WORK TO COMPLETE: Only lines containing the string "computer" belong in the answer; find them in the records and copy them.

EXCERPTED RECORDS:
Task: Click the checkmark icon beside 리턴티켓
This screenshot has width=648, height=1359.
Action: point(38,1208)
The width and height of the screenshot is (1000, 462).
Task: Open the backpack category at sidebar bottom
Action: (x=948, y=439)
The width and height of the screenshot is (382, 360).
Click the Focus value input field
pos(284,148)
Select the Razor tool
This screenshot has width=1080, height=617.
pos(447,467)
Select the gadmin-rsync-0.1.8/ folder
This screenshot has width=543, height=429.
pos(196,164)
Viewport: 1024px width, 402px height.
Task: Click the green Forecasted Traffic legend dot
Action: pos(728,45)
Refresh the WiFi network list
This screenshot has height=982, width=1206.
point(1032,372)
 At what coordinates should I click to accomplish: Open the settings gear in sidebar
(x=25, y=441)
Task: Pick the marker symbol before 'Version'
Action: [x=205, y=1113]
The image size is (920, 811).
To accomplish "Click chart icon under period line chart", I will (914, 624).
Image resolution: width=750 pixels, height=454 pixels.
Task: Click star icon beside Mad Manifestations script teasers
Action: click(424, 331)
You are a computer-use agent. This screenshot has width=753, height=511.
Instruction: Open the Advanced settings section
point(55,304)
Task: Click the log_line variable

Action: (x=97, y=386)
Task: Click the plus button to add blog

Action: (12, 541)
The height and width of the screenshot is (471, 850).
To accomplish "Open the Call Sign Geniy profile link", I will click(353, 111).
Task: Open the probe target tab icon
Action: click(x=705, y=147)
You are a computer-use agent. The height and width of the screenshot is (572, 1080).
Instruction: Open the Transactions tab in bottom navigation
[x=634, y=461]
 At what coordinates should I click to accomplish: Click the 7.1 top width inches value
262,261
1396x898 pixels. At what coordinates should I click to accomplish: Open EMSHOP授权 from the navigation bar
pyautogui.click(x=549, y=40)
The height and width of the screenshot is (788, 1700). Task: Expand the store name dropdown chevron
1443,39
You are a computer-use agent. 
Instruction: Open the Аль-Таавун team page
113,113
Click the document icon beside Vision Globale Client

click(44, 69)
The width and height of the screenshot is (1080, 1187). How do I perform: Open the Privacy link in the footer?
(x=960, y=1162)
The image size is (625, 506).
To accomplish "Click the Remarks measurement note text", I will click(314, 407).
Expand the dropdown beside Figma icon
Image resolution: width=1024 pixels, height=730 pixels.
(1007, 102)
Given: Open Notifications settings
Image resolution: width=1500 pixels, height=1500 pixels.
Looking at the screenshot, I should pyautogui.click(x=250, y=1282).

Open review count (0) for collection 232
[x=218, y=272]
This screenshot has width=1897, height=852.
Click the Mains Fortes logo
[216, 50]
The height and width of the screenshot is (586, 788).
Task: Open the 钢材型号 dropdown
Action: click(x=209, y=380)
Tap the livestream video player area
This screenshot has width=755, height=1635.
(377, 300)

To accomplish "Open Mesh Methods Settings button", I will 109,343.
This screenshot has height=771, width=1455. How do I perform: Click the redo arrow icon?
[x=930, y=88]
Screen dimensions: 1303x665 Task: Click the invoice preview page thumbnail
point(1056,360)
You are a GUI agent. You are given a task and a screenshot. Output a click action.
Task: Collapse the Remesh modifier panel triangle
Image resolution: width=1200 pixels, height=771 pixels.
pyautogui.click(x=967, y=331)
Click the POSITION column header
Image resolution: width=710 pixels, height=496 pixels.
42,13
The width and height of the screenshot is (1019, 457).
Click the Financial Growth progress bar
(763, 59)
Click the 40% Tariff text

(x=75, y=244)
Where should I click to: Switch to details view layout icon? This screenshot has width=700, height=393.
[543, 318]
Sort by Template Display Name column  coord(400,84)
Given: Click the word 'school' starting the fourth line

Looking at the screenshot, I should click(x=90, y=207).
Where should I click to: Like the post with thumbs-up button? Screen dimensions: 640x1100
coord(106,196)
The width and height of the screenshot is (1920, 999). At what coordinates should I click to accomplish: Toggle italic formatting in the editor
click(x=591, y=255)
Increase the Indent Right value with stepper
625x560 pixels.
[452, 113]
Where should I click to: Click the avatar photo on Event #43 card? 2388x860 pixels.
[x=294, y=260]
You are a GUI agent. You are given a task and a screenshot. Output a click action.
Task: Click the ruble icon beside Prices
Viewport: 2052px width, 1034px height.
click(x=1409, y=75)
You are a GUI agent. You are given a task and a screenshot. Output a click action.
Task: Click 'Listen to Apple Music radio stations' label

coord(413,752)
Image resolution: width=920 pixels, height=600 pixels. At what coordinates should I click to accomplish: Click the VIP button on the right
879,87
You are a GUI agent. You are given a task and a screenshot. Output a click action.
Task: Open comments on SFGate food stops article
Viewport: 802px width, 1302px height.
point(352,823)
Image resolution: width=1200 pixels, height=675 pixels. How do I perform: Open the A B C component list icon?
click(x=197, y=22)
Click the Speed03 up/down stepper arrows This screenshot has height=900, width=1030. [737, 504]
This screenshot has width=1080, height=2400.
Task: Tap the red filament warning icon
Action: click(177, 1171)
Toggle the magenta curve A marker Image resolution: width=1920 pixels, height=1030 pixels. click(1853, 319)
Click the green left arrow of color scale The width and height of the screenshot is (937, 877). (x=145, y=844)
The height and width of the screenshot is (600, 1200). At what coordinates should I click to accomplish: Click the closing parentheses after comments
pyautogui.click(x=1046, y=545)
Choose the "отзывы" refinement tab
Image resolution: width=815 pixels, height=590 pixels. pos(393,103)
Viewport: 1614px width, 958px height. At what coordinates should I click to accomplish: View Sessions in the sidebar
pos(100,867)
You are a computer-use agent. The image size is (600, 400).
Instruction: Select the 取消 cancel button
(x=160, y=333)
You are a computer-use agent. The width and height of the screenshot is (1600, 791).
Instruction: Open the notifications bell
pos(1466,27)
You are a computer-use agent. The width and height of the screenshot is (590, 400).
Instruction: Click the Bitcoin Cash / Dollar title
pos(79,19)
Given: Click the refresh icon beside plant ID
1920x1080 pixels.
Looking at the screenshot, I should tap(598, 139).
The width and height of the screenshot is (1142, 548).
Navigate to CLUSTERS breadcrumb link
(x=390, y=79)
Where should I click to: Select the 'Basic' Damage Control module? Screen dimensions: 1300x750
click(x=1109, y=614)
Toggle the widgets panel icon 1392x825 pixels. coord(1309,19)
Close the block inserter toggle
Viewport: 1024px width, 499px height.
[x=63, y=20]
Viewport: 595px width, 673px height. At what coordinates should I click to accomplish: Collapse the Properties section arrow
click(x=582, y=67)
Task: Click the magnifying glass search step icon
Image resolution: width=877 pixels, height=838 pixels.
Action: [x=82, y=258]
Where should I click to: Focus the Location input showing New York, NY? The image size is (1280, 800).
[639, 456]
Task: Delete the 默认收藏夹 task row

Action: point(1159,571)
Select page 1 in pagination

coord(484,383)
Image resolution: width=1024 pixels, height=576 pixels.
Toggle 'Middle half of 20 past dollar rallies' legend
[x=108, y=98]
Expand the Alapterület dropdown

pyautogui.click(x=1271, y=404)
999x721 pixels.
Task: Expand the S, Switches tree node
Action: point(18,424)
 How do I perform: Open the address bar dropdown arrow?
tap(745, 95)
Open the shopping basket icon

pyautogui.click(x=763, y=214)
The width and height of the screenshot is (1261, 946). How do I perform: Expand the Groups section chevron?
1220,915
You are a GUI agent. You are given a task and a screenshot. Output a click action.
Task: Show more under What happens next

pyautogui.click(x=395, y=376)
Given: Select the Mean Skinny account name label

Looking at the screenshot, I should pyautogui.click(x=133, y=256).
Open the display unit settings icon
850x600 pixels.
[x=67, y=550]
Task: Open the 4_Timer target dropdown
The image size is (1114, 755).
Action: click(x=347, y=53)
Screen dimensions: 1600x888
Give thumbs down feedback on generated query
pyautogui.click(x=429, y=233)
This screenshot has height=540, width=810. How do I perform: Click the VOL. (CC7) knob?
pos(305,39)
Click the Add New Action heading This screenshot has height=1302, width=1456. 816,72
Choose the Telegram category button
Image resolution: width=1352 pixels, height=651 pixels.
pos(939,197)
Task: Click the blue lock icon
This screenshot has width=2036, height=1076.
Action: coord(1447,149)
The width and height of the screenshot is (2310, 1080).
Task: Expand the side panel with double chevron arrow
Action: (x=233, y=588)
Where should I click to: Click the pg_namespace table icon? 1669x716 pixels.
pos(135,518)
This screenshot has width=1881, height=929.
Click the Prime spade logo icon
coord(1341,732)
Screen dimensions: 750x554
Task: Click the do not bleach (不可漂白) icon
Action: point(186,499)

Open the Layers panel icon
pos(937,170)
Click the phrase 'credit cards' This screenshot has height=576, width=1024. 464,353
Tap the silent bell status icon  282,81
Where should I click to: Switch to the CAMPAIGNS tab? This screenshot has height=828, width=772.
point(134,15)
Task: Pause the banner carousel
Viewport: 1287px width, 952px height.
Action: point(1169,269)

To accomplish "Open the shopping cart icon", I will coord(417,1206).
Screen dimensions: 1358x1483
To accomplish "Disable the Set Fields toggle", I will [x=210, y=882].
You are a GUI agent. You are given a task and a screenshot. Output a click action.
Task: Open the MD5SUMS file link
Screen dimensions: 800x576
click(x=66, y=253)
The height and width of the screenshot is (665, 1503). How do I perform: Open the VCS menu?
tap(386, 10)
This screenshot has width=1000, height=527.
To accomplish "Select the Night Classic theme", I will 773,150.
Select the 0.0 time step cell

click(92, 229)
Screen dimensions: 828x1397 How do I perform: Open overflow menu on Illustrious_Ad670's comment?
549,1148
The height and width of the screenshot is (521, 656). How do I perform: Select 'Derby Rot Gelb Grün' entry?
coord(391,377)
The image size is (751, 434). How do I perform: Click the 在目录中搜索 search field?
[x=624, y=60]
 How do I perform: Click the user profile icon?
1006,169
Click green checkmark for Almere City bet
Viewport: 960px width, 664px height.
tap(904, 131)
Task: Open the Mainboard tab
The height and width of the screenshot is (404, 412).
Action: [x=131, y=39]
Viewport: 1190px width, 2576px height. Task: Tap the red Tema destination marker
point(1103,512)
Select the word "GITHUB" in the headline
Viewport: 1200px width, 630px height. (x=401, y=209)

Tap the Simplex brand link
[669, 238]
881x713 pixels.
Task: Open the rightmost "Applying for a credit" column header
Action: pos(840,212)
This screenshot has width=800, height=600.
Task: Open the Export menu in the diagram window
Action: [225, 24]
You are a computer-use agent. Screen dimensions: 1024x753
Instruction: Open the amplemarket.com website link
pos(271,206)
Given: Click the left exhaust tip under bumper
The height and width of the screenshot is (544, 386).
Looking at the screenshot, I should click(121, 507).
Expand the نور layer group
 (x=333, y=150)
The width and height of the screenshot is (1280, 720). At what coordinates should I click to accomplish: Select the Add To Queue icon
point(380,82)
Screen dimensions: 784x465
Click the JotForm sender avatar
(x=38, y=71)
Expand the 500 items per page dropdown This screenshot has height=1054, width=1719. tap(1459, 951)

RESPONSE TO THIS EXERCISE:
You are a computer-use agent. This screenshot has width=753, height=511.
You are a computer-use agent. The height and width of the screenshot is (572, 1080).
You are a computer-use agent. 
You are a computer-use agent. The image size is (600, 400).
You are a computer-use agent. The width and height of the screenshot is (1600, 791).
You are a computer-use agent. The width and height of the screenshot is (590, 400).
You are a computer-use agent. Screen dimensions: 1024x753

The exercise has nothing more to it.